Changes in accounting rules, particularly around M&A, are also not captured.
- Pooling of interests (combined balance sheets) was replaced by amortisation of goodwill which was in turn replaced by annual testing of impairment of goodwill.
The rise of intangibles
Accounting for intangibles – investments into which is now twice as large as that for tangibles (in the US, at least) is more difficult.
- R&D looks like growth spending, but – especially for large tech firms – some is really to maintain current operations.
Intangible spending of both types is largely expensed through the income statement.
Acquired intangible assets are recorded on the balance sheet following a deal, but the ongoing spending to maintain the value of those intangible assets is expensed.
The authors look at a paper that splits Selling, General, and Administrative (SG&A) into three:
- R&D plus advertising = intangible investments
- maintenance main SG&A
- investment main SG&A
Maintenance Main SG&A expenses support existing operations and are calculated by matching them with current revenues.
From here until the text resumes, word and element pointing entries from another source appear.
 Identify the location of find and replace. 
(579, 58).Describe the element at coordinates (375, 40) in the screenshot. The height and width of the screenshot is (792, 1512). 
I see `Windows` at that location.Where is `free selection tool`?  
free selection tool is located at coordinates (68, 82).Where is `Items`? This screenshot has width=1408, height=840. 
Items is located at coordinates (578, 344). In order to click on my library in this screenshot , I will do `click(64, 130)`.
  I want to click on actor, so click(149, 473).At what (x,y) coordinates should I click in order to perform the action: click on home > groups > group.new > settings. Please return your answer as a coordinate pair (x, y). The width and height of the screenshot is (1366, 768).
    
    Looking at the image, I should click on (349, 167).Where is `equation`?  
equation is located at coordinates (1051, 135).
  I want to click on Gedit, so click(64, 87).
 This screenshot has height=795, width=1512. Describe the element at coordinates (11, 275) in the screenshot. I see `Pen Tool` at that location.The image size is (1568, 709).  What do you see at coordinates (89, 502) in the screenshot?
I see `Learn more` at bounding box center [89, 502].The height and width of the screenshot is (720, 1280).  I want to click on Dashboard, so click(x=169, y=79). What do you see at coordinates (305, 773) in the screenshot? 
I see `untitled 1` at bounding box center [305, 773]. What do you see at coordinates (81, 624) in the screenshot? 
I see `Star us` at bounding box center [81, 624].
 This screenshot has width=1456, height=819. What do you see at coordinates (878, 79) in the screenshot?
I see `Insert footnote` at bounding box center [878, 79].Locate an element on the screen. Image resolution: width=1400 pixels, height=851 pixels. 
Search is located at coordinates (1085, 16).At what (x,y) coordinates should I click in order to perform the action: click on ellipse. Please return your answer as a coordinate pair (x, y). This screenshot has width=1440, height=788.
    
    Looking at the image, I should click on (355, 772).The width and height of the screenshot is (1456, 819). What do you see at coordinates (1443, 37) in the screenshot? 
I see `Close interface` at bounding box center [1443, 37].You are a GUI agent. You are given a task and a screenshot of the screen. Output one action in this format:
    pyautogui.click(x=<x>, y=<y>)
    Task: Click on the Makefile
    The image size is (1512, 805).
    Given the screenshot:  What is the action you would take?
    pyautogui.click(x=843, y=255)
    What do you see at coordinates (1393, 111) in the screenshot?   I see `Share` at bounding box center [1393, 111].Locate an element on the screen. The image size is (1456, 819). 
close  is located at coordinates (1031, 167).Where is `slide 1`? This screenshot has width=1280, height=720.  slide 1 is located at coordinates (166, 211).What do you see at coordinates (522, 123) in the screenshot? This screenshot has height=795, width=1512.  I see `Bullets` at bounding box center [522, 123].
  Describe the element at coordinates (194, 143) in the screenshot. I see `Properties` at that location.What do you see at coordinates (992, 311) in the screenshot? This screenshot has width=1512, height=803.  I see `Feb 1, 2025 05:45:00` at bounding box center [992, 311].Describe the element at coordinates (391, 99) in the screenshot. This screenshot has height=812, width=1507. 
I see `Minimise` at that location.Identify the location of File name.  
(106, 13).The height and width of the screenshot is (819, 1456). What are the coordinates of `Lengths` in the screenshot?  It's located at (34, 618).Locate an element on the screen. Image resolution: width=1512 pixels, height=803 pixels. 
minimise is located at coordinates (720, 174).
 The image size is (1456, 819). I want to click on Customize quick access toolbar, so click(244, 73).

Examples include rent for offices and distribution centers, delivery costs, and sales commissions.
What’s left over is called “Investment Main SG&A,” and is considered discretionary spending that is the source of future earnings.
The chart compares items 1 & 3 in the list (as intangible investments) with item 2 (maintenance main SG&A).
- Intangible investments have increased since 2000.
Conclusions
The central idea in this paper is very interesting, but unpicking the accounting rules and the changing balance between tangible and intangible assets doesn’t lead to clear conclusions.
As companies age, capital spending tends to shift from growth to maintenance. Depreciation expense understates maintenance capital spending, which means there is less money left over to support growth. It also implies that earnings are overstated.
But the rise of intangibles and the increasing amount of SG&A spending directed towards growth counteracts this.
More intangible investment is funding growth. Intangible-intensive companies grow faster on average and generate higher shareholder returns than tangible-intensive companies.
But the life-cycle conceit remains useful:
Early on, resources are skewed toward growth and they shift to maintenance later on. As a result, larger companies grow more slowly than smaller companies do on average.
It’s been a thought-provoking read, but with little that is actionable by the private investor.